**Fragmento para leer:**
========================================
La calle Torrijos acaricia a las niñas de Primera Comunión, que sienten su «puesta de largo» un poco deslucida, mientras que sus padres les hacen fotos en las escaleras de la Mezquita antes de ir a tomarse la tarta en los jardines de la Ribera, frente al Alcázar. Más que de urbe de los tiempos del Califato -cuando se convirtió en la ciudad más habitada, culta y opulenta de Europa y en un centro líder mundial de la educación- esta Córdoba de ahora es una ciudad fantasma donde la falta de turistas ha dejado vacías y huecas sus calles, diseñadas con la estrechez de los sitios de calor. Es lo más parecida a aquella Córdoba de los viajeros románticos que pintaron o fotografiaron su esencia: el Puente Romano, el río Guadalquivir y la Mezquita.
========================================
**Extracto de datos:**
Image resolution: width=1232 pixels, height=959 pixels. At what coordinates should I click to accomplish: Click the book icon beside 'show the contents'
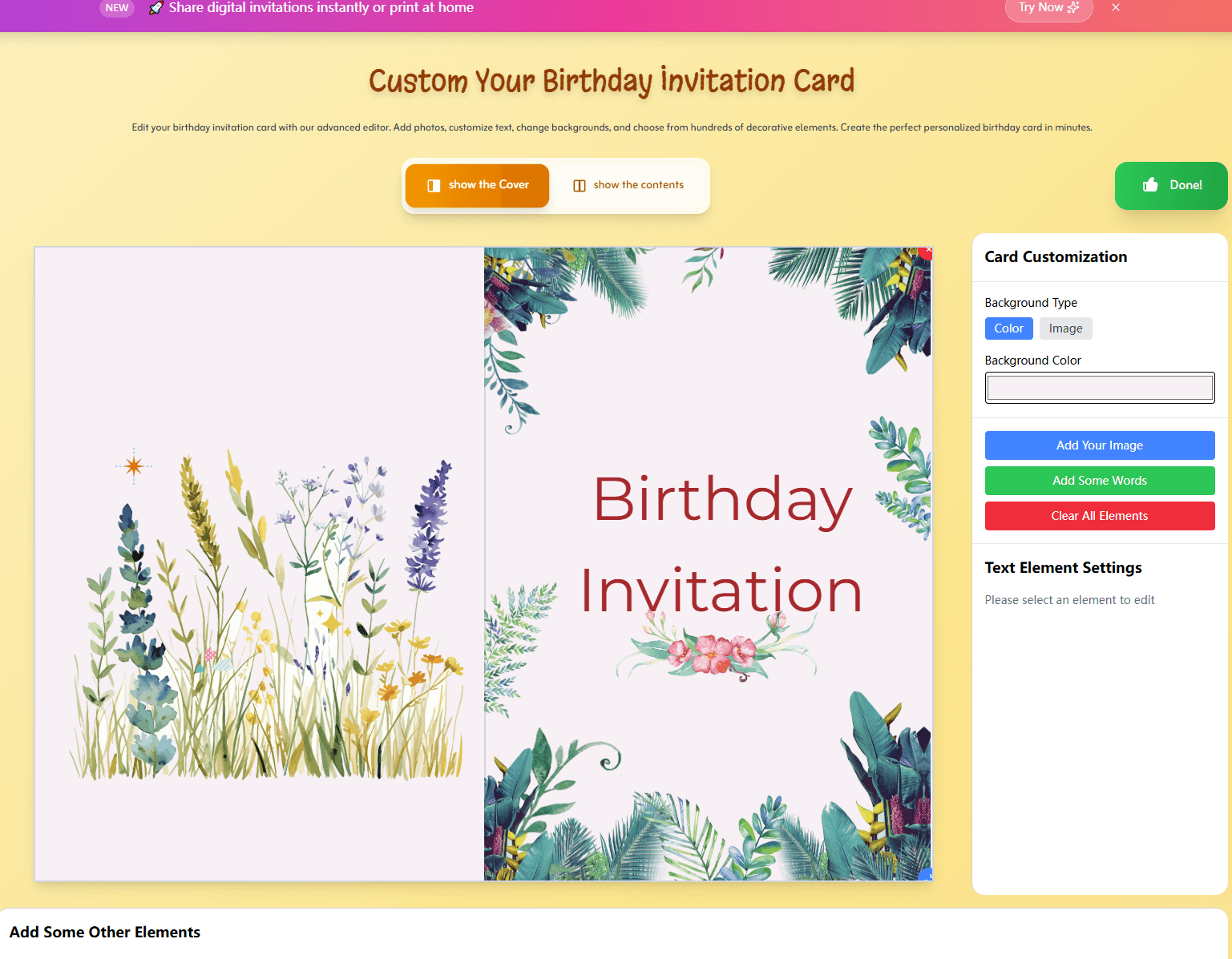click(580, 186)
========================================
**Objetivo indicado 1:**
Responde estas preguntas sobre el fragmento acerca de Córdoba:
(a) ¿Dónde les hacen fotos sus padres a las niñas de Primera Comunión?
(b) ¿Qué ha dejado vacías y huecas las calles de la Córdoba de ahora?
(c) ¿Qué tres cosas se nombran como la esencia que pintaron o fotografiaron los viajeros románticos?
**Objetivo indicado 2:** ¿Puedes reescribir la parte del fragmento sobre Córdoba que empieza con las palabras "La calle Torrijos" y termina con "y la Mezquita.", poniendo "Castillo" en lugar de "Alcázar"?

**Respuesta correcta 1:**
(a) En las escaleras de la Mezquita.
(b) La falta de turistas.
(c) El Puente Romano, el río Guadalquivir y la Mezquita.

**Respuesta correcta 2:**
La calle Torrijos acaricia a las niñas de Primera Comunión, que sienten su «puesta de largo» un poco deslucida, mientras que sus padres les hacen fotos en las escaleras de la Mezquita antes de ir a tomarse la tarta en los jardines de la Ribera, frente al Castillo. Más que de urbe de los tiempos del Califato -cuando se convirtió en la ciudad más habitada, culta y opulenta de Europa y en un centro líder mundial de la educación- esta Córdoba de ahora es una ciudad fantasma donde la falta de turistas ha dejado vacías y huecas sus calles, diseñadas con la estrechez de los sitios de calor. Es lo más parecida a aquella Córdoba de los viajeros románticos que pintaron o fotografiaron su esencia: el Puente Romano, el río Guadalquivir y la Mezquita.